* TEXT SEGMENT
== Segment start ==
Now here is the real  issue: every radiologist no matter what the imaging task, labors under the worry about the basic question of  systemic vs local disease. Sometimes, we have to accept the word of the referring physician that problems are just local (like a broken finger in a healthy person), but the basic diagnostic burden is still always there, whether we see the patient directly or work through agents like technologists or nurses. This is not a frivolous matter, because the Radiologist, like all other physicians, knows that if he misses any clue to a systemic or more immediately life endangering process, then that inattention will harm the patient. With experience, this burden becomes greater, and part of maturation as a physician is in coping with this responsibility in daily practice. It tends to make us a little humble to our patients (which doesn't mean loss of  confidence, since it is essential to believe that you can help in order to do so), forgiving of each other, and, to be honest, somewhat arrogant towards those who are trying to sell us something who don't know about this aspect of our work.

It's a good idea to think of physicians that you are encountering in a business setting a little like talking to an armed FBI agent. That person demands a lot of respect and an understanding that they are not too far removed from life and death issues and apply a knowledge base and set of experiences that are appropriate to those tasks. You should, of course, try to involve imaging physicians as early in instrument development as possible, instead of  at the end when your company is already committed to a specific type of implementation.Alternatively, you should think of the physician you are approaching exactly the way that you interact with your own physician.

Saturday, March 19, 2011

A lengthy intro to this blog about diagnostic ultrasound

When I had my graduate and postgraduate medical education (on the East Coast mid 1960's-1970's) there was NO public medical advertising, and the rare times when anyone sought to advertise, the assumption was that physician, clinic, or hospital had to be failing financially,  probably, because they weren't very good at what they did. In the 1980's, some of the larger hospitals that were failing financially, began to advertise heavily on radio, TV, magazines, and newspapers trying to capture new patient visits or referrals for their extended professional resources. For some places, that worked very well and has become established now as part of the daily background. In some practice areas, like infertility, back pain, and anything cosmetic, smaller clinics and even private practitioners allocate a lot of funds for local promotions.
== Segment end ==
* EXERCISE REQUIREMENTS
1 – Translate this sentence from the radiology blog excerpt into Spanish: "It's a good idea to think of physicians that you are encountering in a business setting a little like talking to an armed FBI agent."
2 – Quote the radiology blog excerpt from "When I had my" to "for local promotions.".

* DATA FOR ANALYSIS
== Segment start ==
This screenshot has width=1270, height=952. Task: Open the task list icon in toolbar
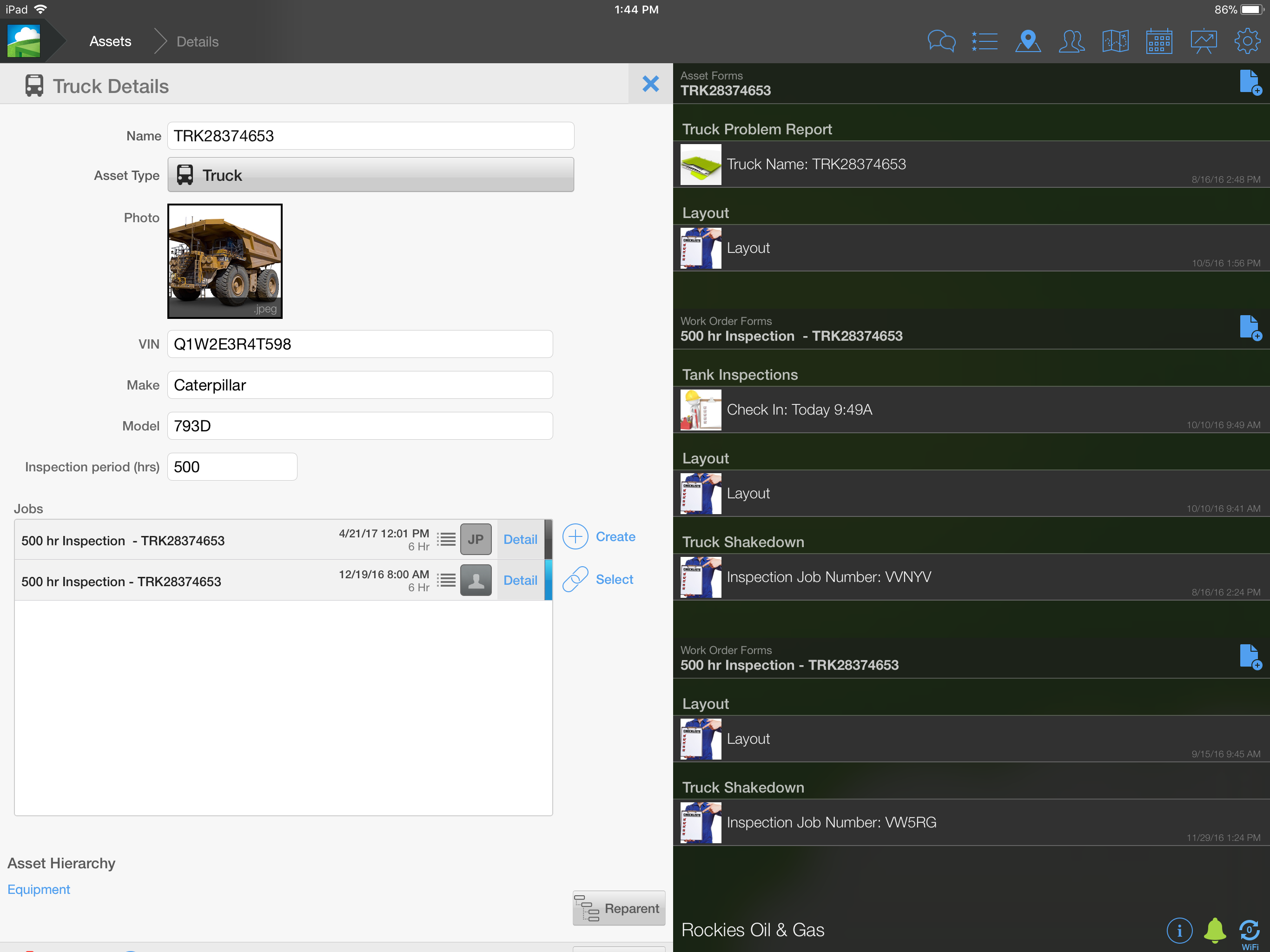[x=985, y=41]
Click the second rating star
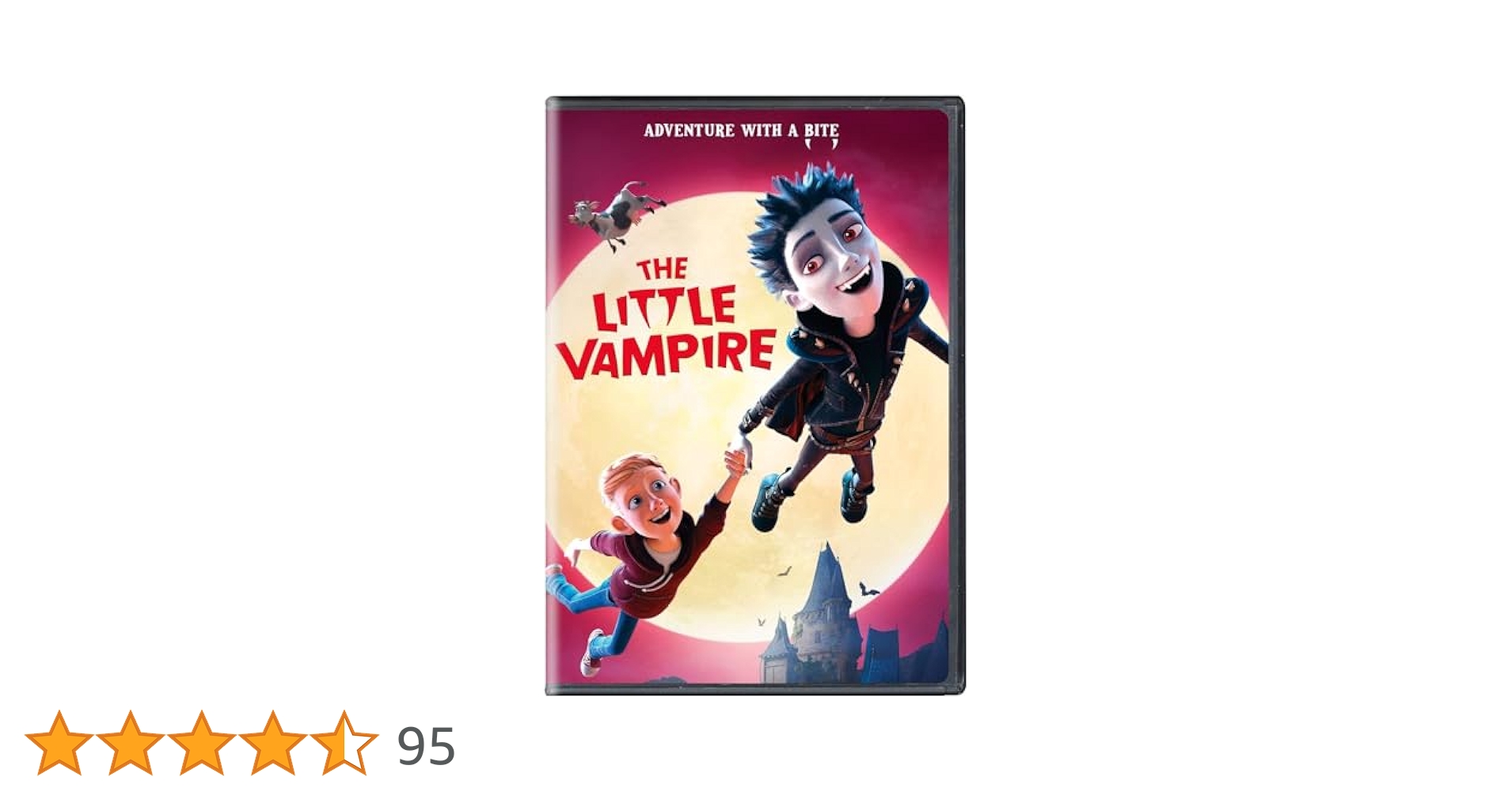 pyautogui.click(x=131, y=742)

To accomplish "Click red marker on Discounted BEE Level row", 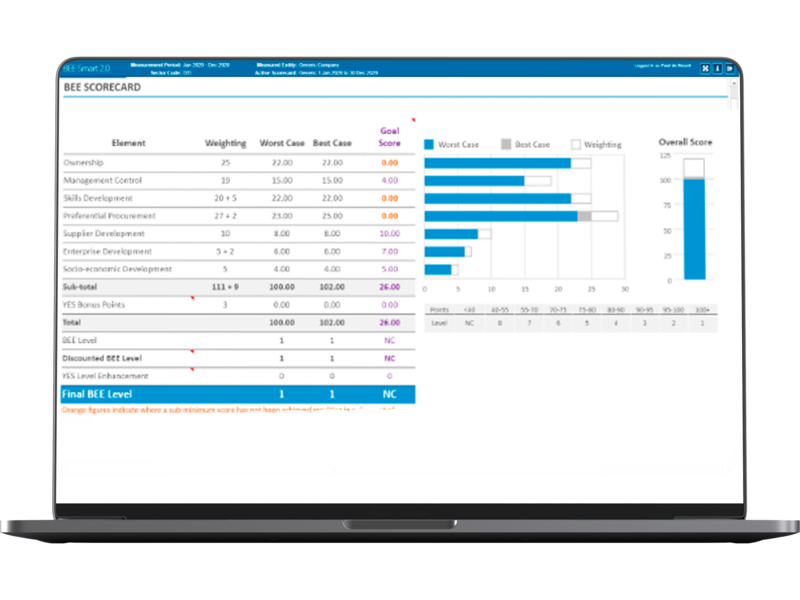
== Segment end ==
* SOLUTIONS TO EACH TASK
1 – Es buena idea pensar en los médicos con los que usted trata en un entorno de negocios un poco como si hablara con un agente armado del FBI.

2 –
When I had my graduate and postgraduate medical education (on the East Coast mid 1960's-1970's) there was NO public medical advertising, and the rare times when anyone sought to advertise, the assumption was that physician, clinic, or hospital had to be failing financially,  probably, because they weren't very good at what they did. In the 1980's, some of the larger hospitals that were failing financially, began to advertise heavily on radio, TV, magazines, and newspapers trying to capture new patient visits or referrals for their extended professional resources. For some places, that worked very well and has become established now as part of the daily background. In some practice areas, like infertility, back pain, and anything cosmetic, smaller clinics and even private practitioners allocate a lot of funds for local promotions.